Title Thumbnail

ISG 47: Christianity Worldwide 1800 to 2000

Jehu Hanciles

9780281086122
272 pages
SPCK Group
Overview

In 1800 most Christians lived in Europe or North America, but by 2000 they came from Africa, Asia, Latin America and Oceania.

ISG 47: Christianity Worldwide 1800-2000 brings together voices from around the world to explore how Christianity grew and developed in the nineteenth and twentieth centuries. Writers and theologians from each region of the globe lay out the history of Christianity between 1800 and 2000 in their part of the world, showing how repeatedly it was local believers who drove the changes in those centuries, both in sharing faith and adapting it to their particular culture – a Chinese Bible translator, Liberian prophet or Korean Bible woman is as significant as a British missionary or Italian pope.

These histories include not only the wide range of European-founded denominations, but also regional innovations across the globe and particularly Pentecostalism, to give a comprehensive overview of Christianity’s development worldwide from the 1800s through to the end of the twentieth century.

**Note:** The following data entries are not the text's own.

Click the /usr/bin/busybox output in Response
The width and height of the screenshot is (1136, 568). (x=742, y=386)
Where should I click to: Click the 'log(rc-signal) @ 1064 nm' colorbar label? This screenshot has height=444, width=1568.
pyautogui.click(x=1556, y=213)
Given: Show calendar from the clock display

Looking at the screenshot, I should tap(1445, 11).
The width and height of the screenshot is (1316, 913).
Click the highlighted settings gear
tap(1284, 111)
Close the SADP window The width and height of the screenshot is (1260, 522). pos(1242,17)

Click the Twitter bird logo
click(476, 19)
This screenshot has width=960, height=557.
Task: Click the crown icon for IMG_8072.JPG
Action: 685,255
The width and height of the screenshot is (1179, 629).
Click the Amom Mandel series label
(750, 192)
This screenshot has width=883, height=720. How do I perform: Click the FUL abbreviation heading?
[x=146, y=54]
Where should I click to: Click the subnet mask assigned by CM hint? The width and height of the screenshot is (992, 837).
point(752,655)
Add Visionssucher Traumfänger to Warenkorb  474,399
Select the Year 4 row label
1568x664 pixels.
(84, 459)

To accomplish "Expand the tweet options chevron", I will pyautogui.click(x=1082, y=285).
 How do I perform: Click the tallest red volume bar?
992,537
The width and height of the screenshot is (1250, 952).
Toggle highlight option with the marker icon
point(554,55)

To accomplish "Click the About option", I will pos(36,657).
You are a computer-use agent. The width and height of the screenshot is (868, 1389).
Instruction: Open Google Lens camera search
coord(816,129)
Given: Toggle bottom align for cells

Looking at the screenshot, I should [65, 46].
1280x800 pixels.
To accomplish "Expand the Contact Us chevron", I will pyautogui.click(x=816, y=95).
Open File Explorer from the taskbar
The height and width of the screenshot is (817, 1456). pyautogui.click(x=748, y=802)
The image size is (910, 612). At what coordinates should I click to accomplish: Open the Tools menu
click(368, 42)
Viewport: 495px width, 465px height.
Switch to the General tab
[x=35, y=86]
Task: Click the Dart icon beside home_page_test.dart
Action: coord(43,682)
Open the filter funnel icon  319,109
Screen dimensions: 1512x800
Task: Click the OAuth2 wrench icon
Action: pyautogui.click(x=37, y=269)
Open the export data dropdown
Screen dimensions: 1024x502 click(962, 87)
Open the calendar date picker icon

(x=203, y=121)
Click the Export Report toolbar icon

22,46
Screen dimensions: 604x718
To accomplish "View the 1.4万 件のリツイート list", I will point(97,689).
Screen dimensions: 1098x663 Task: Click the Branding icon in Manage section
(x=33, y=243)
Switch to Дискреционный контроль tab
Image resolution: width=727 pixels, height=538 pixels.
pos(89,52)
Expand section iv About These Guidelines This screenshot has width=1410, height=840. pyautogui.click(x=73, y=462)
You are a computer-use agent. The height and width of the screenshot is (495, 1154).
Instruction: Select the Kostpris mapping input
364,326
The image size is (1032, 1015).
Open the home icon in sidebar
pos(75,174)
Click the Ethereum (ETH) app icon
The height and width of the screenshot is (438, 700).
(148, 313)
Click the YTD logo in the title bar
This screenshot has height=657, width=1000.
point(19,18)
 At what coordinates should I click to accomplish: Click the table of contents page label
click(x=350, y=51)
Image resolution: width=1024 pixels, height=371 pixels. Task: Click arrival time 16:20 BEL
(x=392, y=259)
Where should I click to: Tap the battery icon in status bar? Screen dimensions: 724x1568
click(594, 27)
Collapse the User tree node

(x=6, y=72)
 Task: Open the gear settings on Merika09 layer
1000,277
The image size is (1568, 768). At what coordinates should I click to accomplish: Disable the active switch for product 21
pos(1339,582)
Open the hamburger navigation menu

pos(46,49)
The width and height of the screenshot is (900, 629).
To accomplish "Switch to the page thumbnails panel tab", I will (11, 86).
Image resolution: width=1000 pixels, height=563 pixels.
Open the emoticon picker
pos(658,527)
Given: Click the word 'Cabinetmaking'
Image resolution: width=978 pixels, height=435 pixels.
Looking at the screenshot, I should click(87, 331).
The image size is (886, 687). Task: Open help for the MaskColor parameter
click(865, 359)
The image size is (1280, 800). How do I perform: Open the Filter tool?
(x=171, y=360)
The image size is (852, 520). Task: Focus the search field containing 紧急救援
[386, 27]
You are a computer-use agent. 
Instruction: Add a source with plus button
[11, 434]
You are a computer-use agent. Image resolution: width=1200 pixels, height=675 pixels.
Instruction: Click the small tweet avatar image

Tracing connections and themes across continents, ISG 47: Christianity Worldwide 1800-2000 is ideal for students of theology and history learning about the development of Christianity around the globe, especially in the global south. Part of the SPCK International Study Guide series, it will leave you with a thorough understanding of how Christianity has changed and grown across the world over the last two centuries.

Author Bio
Jehu J. Hanciles is the D.W. Ruth Brooks Professor of World Christianity and director of the World Christianity Program at Candler School of Theology at Emory University in Atlanta. Originally from Sierra Leone, he is author of Euthanasia of a Mission: African Church Autonomy in a Colonial Context, Beyond Christendom: Globalization, African Migration and the Transformation of the West and Migration and the Making of Global Christianity. He is also editor of The Twentieth Century: Traditions in a Global Context.